In 2012, Samui's group reported an ASS based on activated carbon (AC) and poly[2,5 benzimidazole] exhibiting a specific capacitance of 248 F g⁻¹ at a high working temperature of 120 °C.¹⁶ They also fabricated an ASS based on polyaniline and crosslinked sulfonated poly[ether ether ketone] with a high specific capacitance of 480 F g⁻¹.¹⁹ Pillai and co-workers have fabricated an ASS using RuO₂/carbon composites and phosphoric acid doped PBI, which shows a relative small equivalent series resistance (ESR) of about 3.7 Ω.¹⁵ Nafion based proton conducting polymers and sulfonated hydrocarbon-based proton conductors including poly(ether sulfones) and poly(ether ketones) with varying numbers of ether and ketone functionalities like poly(ether ether ketone) have also been widely used for electrochemical double layer capacitors and pseudo-capacitors.¹⁷ However, further improvement of the energy density of ASSs based on proton conducting polymer electrolytes remain a challenge due to the lack of suitable negative electrode materials for RuO₂ and PANI based positive electrode materials.^17,20,21 Alkaline electrolytes based supercapacitor electrode materials provide a large potential window,^4,12 e.g. asymmetric device assembled with AC and Ni(OH)₂ (or NiO) could stand up to 1.5 V or higher.^8,13 Therefore, it would be easier to achieve higher energy density since Ni and other alkaline based electrode materials also exhibit high specific capacitance.^22,23 Meanwhile, in recent years, anion exchange membranes (AEMs) have been also widely investigated for the applications in fuel cells.^24–26 As one of the AEMs, PBI exhibits superior anion conductivity when doped with KOH.²⁷ It suggests that PBI doped with KOH (PBI–KOH) could serve as anion conducting polymer electrolyte for fabricating alkaline ASSs with the attempt to achieve high energy density.

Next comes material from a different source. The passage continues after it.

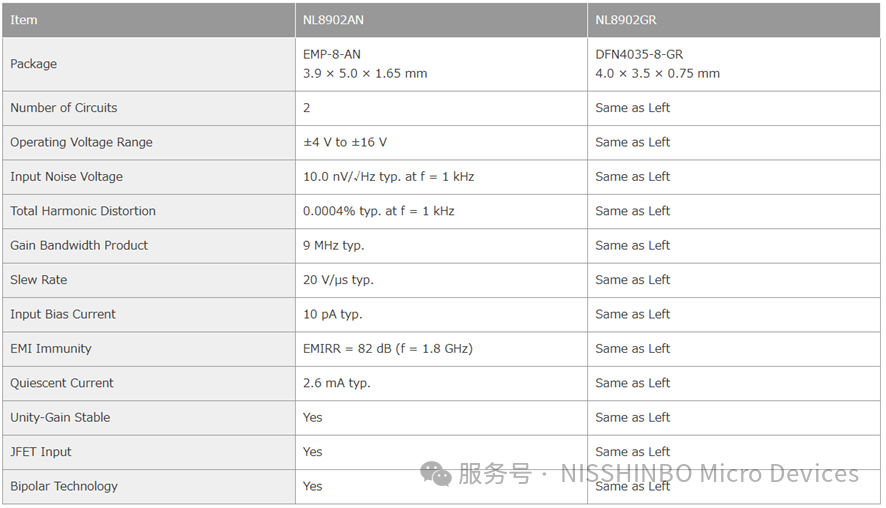Click the Item column header
Viewport: 886px width, 508px height.
pos(24,20)
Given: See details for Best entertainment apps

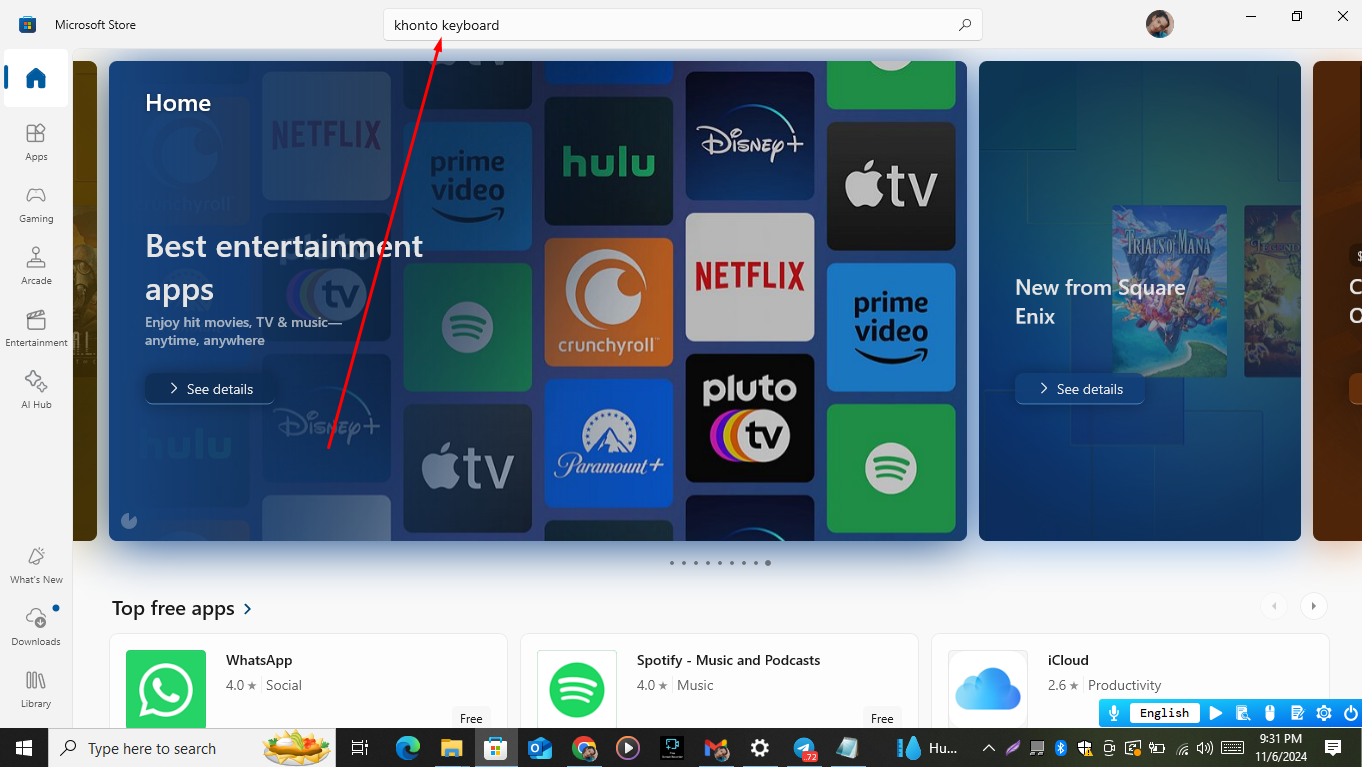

Inspired by these studies, we have assembled ASSs using commercial available AC as active materials and PBI–KOH electrolyte. The assembled devices exhibit lower ESR and better performance when doped with higher concentration KOH. A relative high specific capacitance of 40 F g⁻¹ (based on total mass of AC in two electrodes) was achieved in a potential window of 0–1 V. However, the cycling stability is low when PBI soaked in higher concentration KOH. Shrinking the potential window and adding poly(vinylidene fluoride) (PVDF) are two possible ways to improve the stability. At a potential window from −0.5 V to +0.5 V, the device could endure 5500 cycles test with specific capacitance remaining 70% of its highest one. By mixing PVDF with AC in the electrodes, the specific capacitance degradation is below 5% after 2000 cycles indicating good cycling stability. More importantly, an asymmetric device has been assembled using AC and Ni(OH)₂ as active materials and PBI–KOH as electrolyte. A highest specific capacitance of 118.6 F g⁻¹ (specific energy: 37.1 W h kg⁻¹) was achieved. The current work doubtlessly demonstrates that PBI–KOH is a promising candidate in developing high energy density ASSs.

2. Experimental

2.1 Materials

AC (JCAC-2000, specific surface area: 2000 m² g⁻¹) were purchased from Nanjing JCNANO Tech Co. Ltd. PBI powders were purchased from Shanghai Shengjun Plastics Technologies Co. Ltd. All the chemicals were used without further purifying.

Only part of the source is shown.